Да, я хотела быть ему женой и иметь от него ребёнка! И женщине для этого вовсе не нужно понимать мужчину – достаточно просто не мыслить ему замены.Так вот, я никак не могла забеременеть. Но я старалась, я спешила, ведь мне уже было тридцать пять… А Пётр вытаскивал меня из моей счастливой лужицы. Он подначивал тянуть со снабженца, кроме съестного, побольше питейного, а то-де война на исходе, скоро Семён вернётся и меня овдовит, а помянуть жениха нечем! После таких шуток по ночам Семён снился мне мёртвым.

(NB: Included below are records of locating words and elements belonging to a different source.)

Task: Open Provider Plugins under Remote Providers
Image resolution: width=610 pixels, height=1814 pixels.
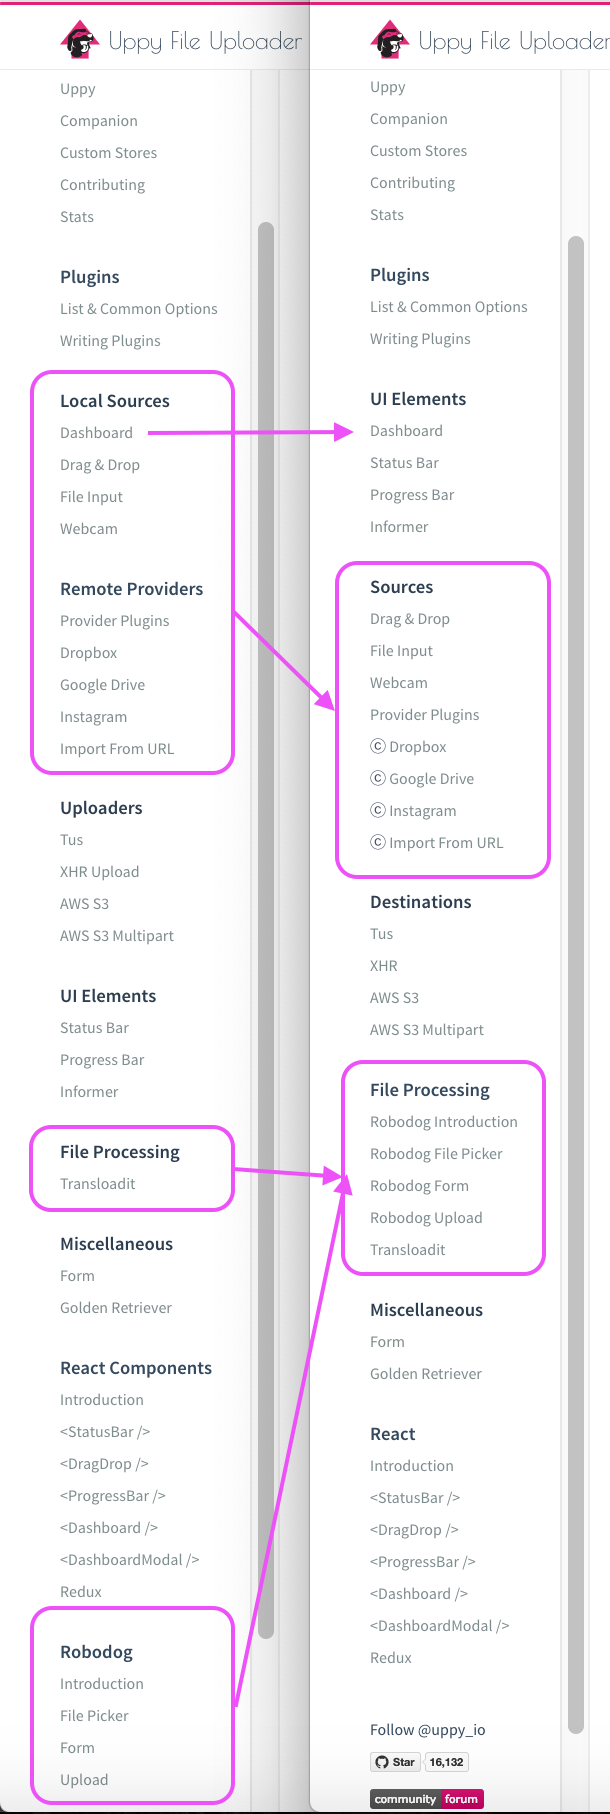Action: (115, 621)
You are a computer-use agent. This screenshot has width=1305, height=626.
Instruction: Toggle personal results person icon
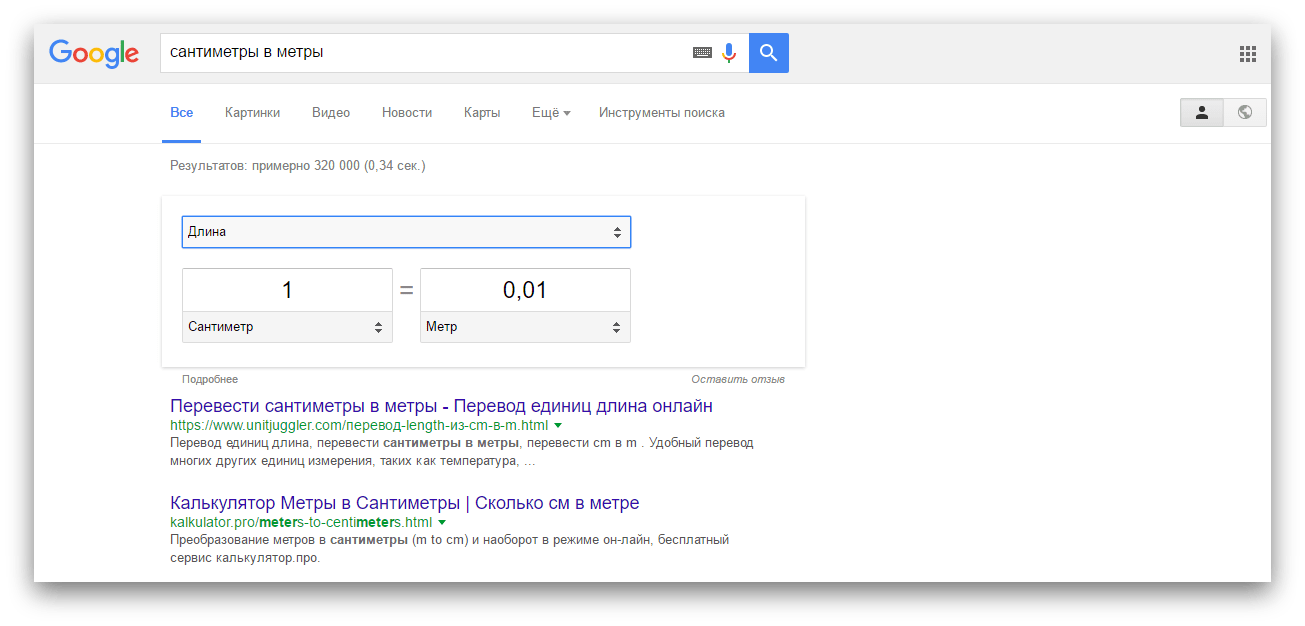(1202, 113)
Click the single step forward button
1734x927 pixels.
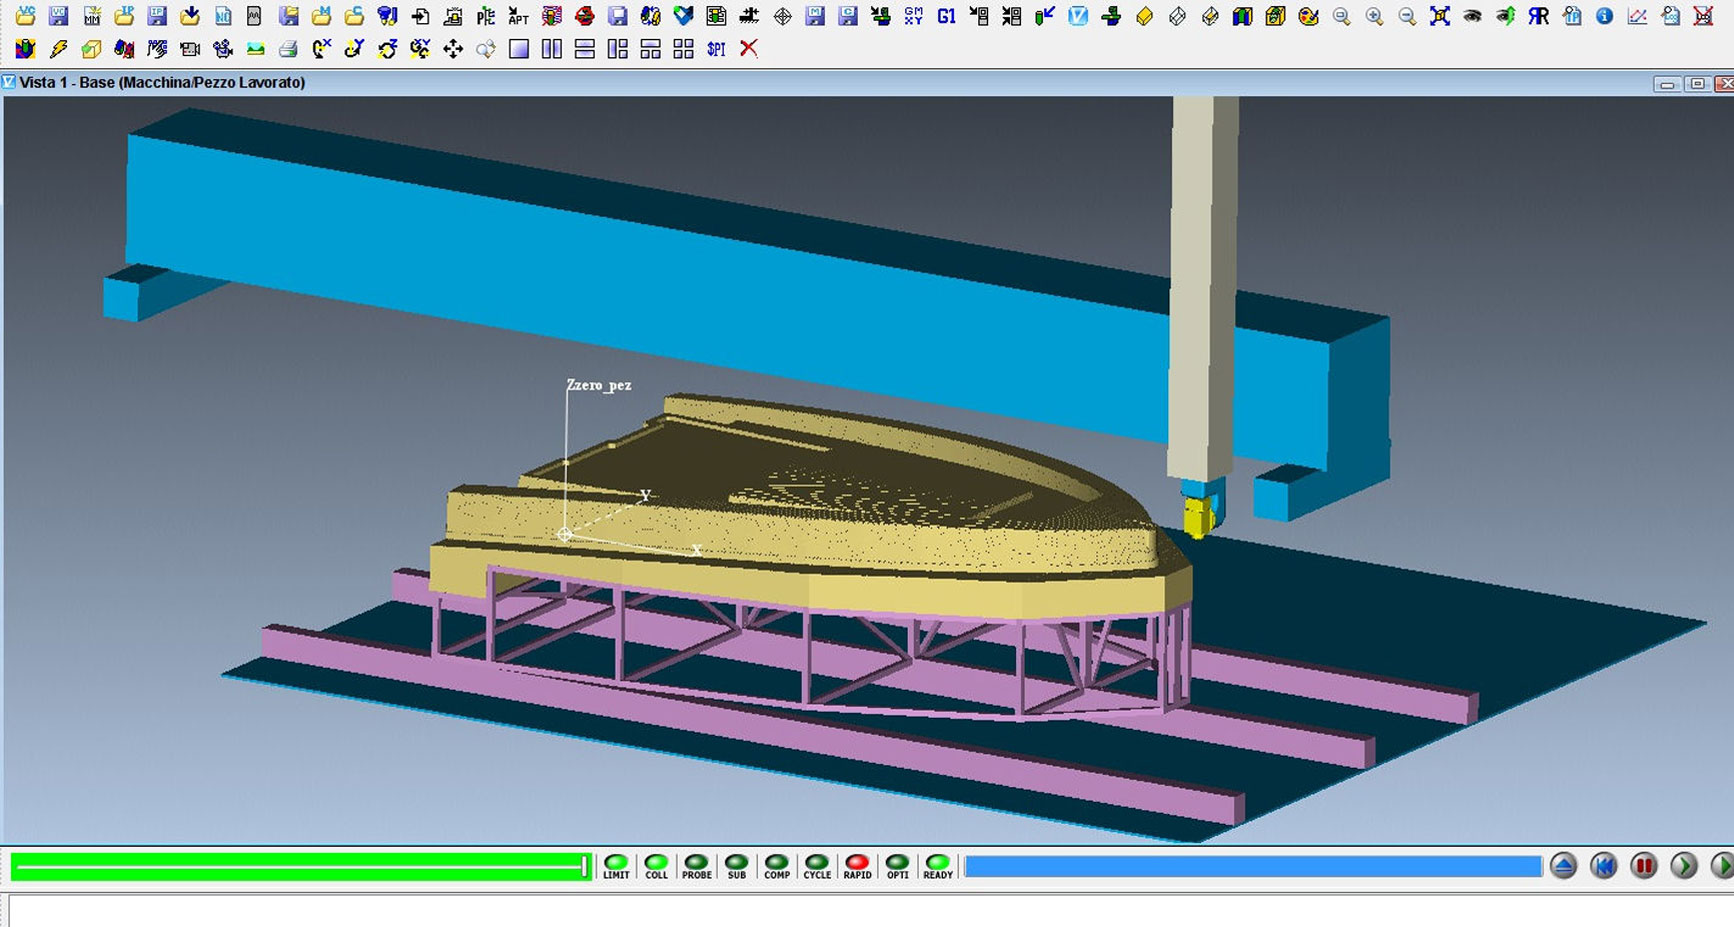click(x=1684, y=866)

Но он вернулся невредимым – в сержантском звании и с двумя рядами медалей на груди (у него их было восемь, не считая ордена за партизанство и давнего – за Гражданскую). Конечно, я была готова отстаивать свой выбор – я бы защищала снабженца, как кошка, попробуй Семён тронуть на нём хоть волос, – но, думая об этом, я выла от страха.

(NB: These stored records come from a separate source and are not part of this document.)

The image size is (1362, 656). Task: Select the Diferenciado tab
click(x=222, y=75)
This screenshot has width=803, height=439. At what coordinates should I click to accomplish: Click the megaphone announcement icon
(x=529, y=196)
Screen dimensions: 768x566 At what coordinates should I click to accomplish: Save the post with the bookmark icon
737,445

Однако Семён не сказал о Косулине ни слова. Я понимала: вначале он захмелел от мирной жизни, но и спустя месяц он не подавал вида, будто что-то не так. А не знать про снабженца он не мог – это я тоже понимала, – хоть мы, как малые дети, таились в первые дни Семёнова приезда, любой мельновский язык мог наплести ему про нас целый короб пересудов, и раньше всех поспел бы с ябедой домашний поганец Пётр. «Не может не знать и молчит, – думала я. – Значит, ему всё равно, значит, не будет противиться». И я начинала верить в суетность своих опасений. В самом деле: ведь я знала, что Семён не имел бы ничего против Косулина-младшего, маячь тот перед его глазами хоть каждый день посторонним прохожим – так отчего же снабженец должен стать ему врагом при породнении? Я не хотела видеть тут разницу и убеждала себя, что её в самом деле нет.

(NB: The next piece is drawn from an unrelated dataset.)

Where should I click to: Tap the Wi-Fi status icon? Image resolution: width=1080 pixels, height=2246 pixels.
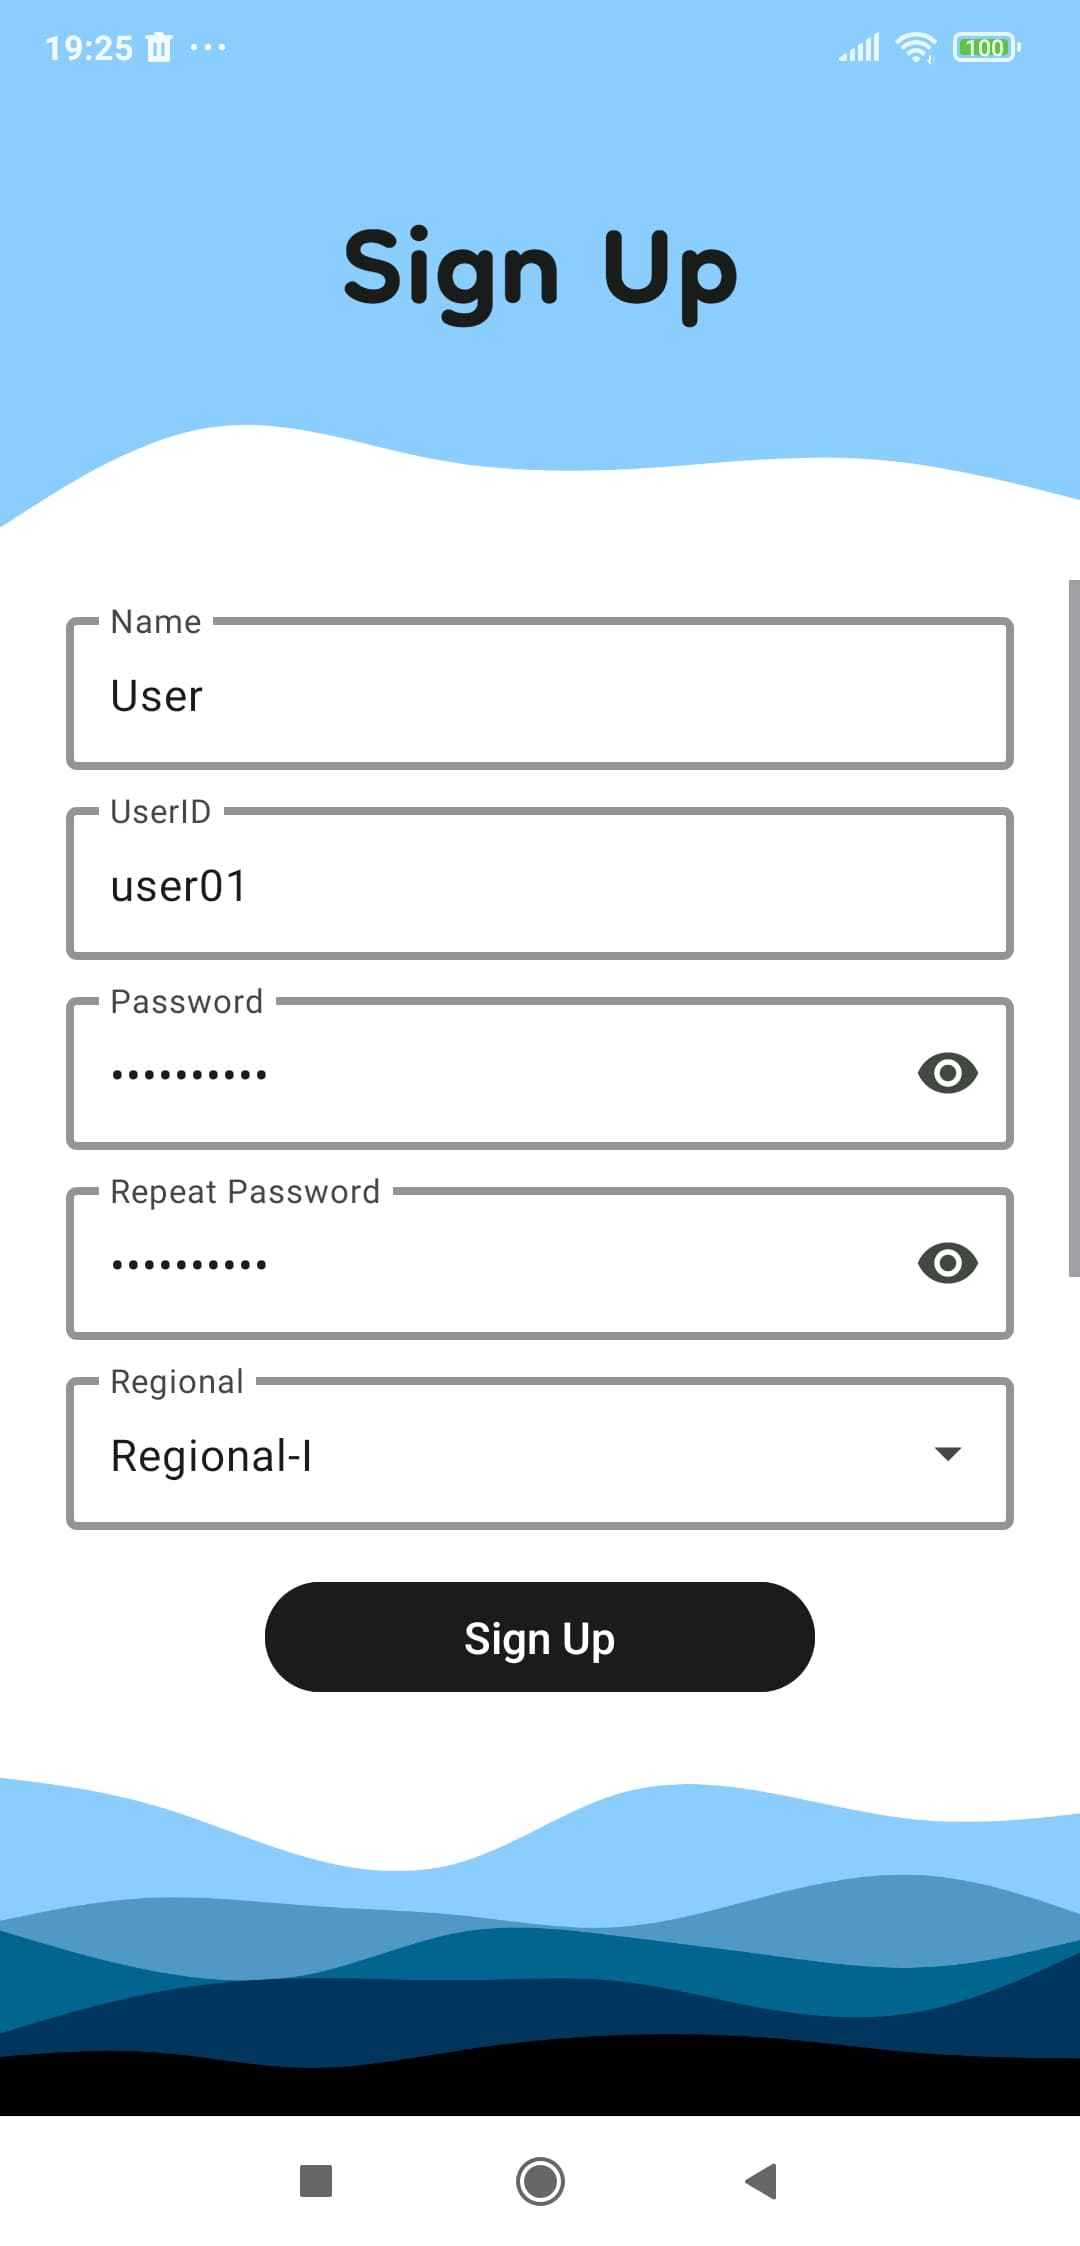(x=916, y=47)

А вскоре, отправившись к Косулину узнать, отчего он третий день не заходит на склад, я нашла его дом запертым. Соседи сказали, что вчера утром к нему заходил Семён и вчера же Косулин, уволившись из цеха, запер дом на амбарный замок и уехал неизвестно куда. Он даже не простился со мной, мой тушёночный магнат!.. Я долго ждала вести, прежде чем поняла, что вести не будет, – ждала так долго, что научилась ждать по-настоящему, научилась ценить само ожидание, не желая его воплощения – воплощения страшась. Я никогда не узнала, что Семён делал у Косулина – за многие годы, до самой его смерти, мы не сказали друг другу о снабженце ни слова.
Вот так, мимоходом, Семён похоронил мою надежду стать женой и матерью. Я говорю только про надежду… Но если бы я понесла (я не верю, что родилась на свет бесплодной), если бы Косулин не уехал и мы бы по-прежнему старались… Тогда Семён – убийца моего возможного потомства!
Николай ВТОРУШИН
Внезапно открывается дверь, и в комнату входит женщина, пропитанная запахами кухни. В руках у женщины – поднос с заварником, двумя стаканами и старомодной мельхиоровой вазочкой с печеньем; в волосах её – серебряный люрекс. Здороваясь, я на миг приподнимаюсь со стула и тут же шлёпаюсь обратно. Старуха и женщина смотрят друг на друга. От вновь пережитой обиды у старухи горят глаза, – постепенно огонь скрывает поволока. И вот глаза прежние – угли, припорошенные пеплом.
Анна ЗОТОВА
– Наташа, это наш новый учитель истории. Он обещал прийти… Я говорила.
Наталья ВЕРШИНИНА
– Может, он хочет есть?
Анна ЗОТОВА
– Он уже обедал.
Николай ВТОРУШИН
Они говорят так, будто я иностранец и не понимаю их речи. Седеющая женщина разгружает поднос и выходит, забывая в комнате убийственный для постника аромат борща. Вскоре она возвращается с чайником кипятка и розеткой земляничного варенья. Оса, позабыв о тюлевой занавеске, проделывает фигуру пилотажа, которой нет названия, и зависает над вареньем. Женщина выходит и затворяет за собой дверь.